4. One more academic paper on signaling would have little value. The best case scenario is that a top journal publishes my paper and people cite it as a curiosity. More realistically, it gets published in a mid-level journal and changes no one’s mind. Not even my own.
If I thought the journal publication process were a good measure of the importance and quality of my scholarship, my forecast about my article’s fate would be a strong sign that I should abandon the project. Of course, by that standard, I might as well have given up on research as soon as I got tenure. My real view, as you’d expect, is that academic journal publication is mostly a socially wasteful signaling game.
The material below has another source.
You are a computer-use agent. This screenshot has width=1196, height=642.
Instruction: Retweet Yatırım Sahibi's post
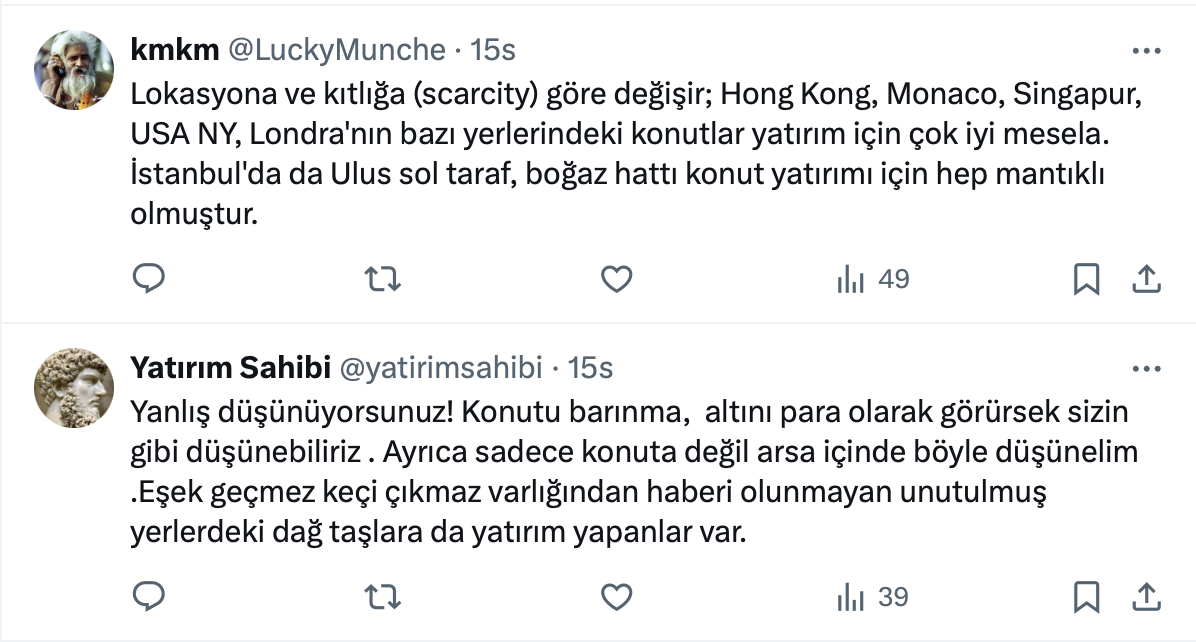(x=380, y=597)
Hits in top journals are a strong sign of IQ, diligence, and creativity within the narrow confines of disciplinary conformity, but at best a weak sign that you’ve discovered important new truths.
Final point: Tyler is one of my main inspirations for writing books rather the articles. His books are much better than the journal articles he could have written instead. Tyler should take my imitation as the sincerest form of flattery.
READER COMMENTS
Ross Emmett
Mar 30 2012 at 11:31am
Good argument, Bryan. You’ve just convinced me that I should focus on books, also, since my comp. adv. is also in synthesis!
Clay
Mar 30 2012 at 11:55am
If you want to be more than a novelty, you need an actual solution rather than just a well researched and argued rant.
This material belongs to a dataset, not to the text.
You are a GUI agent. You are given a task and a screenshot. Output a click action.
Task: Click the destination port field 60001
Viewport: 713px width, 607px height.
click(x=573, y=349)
Everyone already knows that higher education is largely about signaling and credentials. But people feel that there are various other positives that are important to preserve.
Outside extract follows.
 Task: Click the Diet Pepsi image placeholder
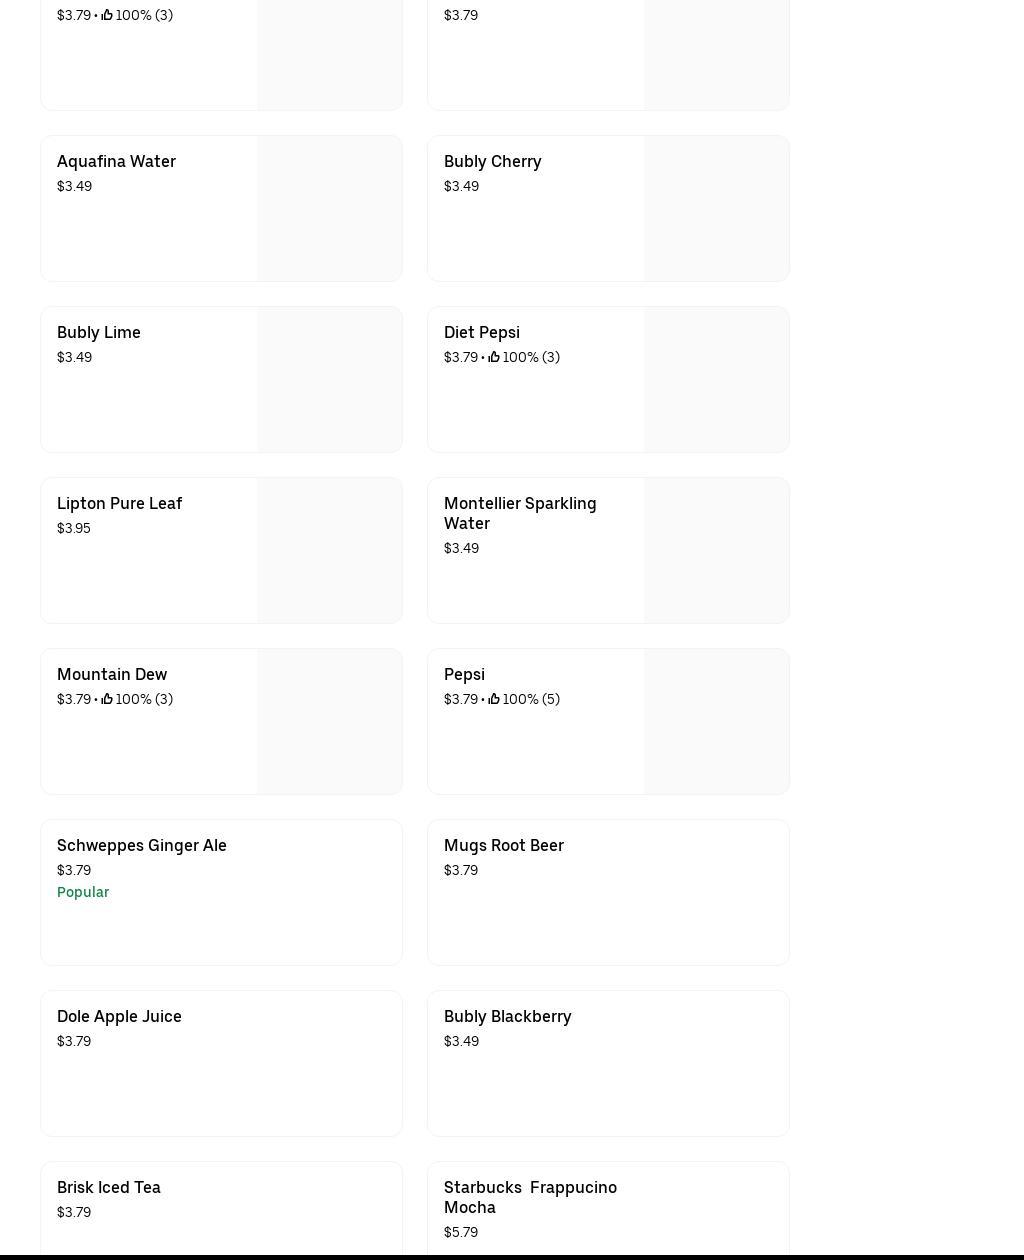pos(716,379)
The only solution I’ve heard you make, is cut higher ed funding, and expand trade schools. Is the solution to the ills of society really just more electrians and computer repair people? I don’t see a case for that.
Ken B
Mar 30 2012 at 12:14pm
I disagree with Bryan on a great deal. But I loved The Myth of the Rational Voter (rampant confirmation bias perhaps). And I’m willing to be persuaded on other topics. That will only happen if Bryan writes books; I won’t hunt down his journal articles.
The argument deserves to be made, and it deserves a committed capable advocate. If not Bryan, whom?
Dan Hill
Mar 30 2012 at 3:42pm
@Ken B – I second that
Ironic that in this post Bryan is also showing quite effectively that journal publication is also about signalling rather than advancing knowledge!
Scott
Mar 31 2012 at 8:35am
I don’t really know about economics but journal articles in engineering and computer science are often of real value.
There are real, techniques and discoveries that have been researched and described. This is especially true in CS.
The empirically harder sciences are where journals make sense.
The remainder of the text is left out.